The community of reviewers at Epinions seems more organized and serious, but at the end of the day I was too conscious of the whole reviewer rat race: Who’s the popular reviewer, who’s the most prolific?

BizRate is slick and offers the extra perk of rebates (which vendors kick back to BizRate for bringing shoppers to their sites). However, at times I felt like I was being guided by a bot that could spit out ratings (which all seemed to be around 4 1/2 stars anyway) but couldn’t compute the meaning of quality.

MySimon.com has a similar database though they’ve tried to bring a little warmth to the comparison-shopping experience with a cartoon guide (who looks like a relative of “Toy Story’s” Woody). If you’re simply looking for a bargain, try here or eSmarts.com.

ConsumerReviews appears quite expansive and resembles About.com in its well-defined categories, which appear like separate Web sites, offering user-submitted reviews as well as plenty of supplementary information.

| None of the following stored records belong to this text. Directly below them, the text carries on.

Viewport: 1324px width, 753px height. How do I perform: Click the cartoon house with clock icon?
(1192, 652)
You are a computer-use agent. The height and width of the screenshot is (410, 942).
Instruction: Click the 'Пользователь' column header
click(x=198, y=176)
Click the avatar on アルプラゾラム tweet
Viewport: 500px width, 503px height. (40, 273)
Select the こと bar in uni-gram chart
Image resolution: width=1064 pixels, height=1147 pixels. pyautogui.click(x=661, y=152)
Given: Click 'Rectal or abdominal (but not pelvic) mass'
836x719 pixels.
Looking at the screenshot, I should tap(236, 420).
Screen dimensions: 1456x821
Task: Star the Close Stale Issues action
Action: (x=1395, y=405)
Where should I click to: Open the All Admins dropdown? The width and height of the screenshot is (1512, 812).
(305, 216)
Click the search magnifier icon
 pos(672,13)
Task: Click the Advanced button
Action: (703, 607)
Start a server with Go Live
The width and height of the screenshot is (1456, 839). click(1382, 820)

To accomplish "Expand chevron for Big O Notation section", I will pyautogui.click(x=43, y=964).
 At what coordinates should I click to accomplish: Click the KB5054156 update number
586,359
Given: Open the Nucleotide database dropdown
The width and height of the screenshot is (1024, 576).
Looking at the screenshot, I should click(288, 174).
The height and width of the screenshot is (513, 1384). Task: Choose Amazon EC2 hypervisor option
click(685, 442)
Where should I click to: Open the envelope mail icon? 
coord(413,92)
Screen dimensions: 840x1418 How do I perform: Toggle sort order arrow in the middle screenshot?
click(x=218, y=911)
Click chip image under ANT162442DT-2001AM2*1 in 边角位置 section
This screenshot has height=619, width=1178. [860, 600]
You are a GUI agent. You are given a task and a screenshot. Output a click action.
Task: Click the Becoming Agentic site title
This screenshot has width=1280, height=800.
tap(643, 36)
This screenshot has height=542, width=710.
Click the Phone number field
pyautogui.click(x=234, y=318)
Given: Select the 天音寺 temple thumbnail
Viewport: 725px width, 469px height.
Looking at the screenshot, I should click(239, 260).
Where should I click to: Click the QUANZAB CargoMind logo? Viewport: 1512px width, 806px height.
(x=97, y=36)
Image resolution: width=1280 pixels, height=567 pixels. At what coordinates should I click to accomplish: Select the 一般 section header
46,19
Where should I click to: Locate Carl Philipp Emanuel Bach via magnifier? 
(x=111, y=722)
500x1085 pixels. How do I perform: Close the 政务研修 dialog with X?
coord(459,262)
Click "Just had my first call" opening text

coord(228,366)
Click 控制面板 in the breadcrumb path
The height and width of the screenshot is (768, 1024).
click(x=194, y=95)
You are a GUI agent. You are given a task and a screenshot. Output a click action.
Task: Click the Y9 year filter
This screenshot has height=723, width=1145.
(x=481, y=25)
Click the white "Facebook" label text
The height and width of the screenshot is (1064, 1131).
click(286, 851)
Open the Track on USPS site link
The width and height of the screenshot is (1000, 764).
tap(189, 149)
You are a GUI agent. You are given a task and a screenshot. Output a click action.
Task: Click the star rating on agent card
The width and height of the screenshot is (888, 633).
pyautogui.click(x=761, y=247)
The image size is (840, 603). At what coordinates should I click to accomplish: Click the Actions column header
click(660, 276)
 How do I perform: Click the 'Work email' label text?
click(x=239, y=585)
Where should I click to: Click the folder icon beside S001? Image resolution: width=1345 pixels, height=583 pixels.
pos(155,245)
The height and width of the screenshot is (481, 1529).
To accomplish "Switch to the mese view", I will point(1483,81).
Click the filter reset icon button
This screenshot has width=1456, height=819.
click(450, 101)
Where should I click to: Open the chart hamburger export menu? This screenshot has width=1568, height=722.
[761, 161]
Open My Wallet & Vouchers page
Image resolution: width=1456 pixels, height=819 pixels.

However, user activity seemed to concentrate much more toward sports than, say, computers.

The critical-mass approach is still young, but it could easily redefine the market. Hurray for the common consumer. I do hope, though, that the men in white lab coats, oblivious to branding campaigns and being ranked themselves, stick around. We need them too.

So where are the Japanese Epinions or Productopia? Or maybe the question is, anybody interested in a cool new startup? Time’s a wastin’.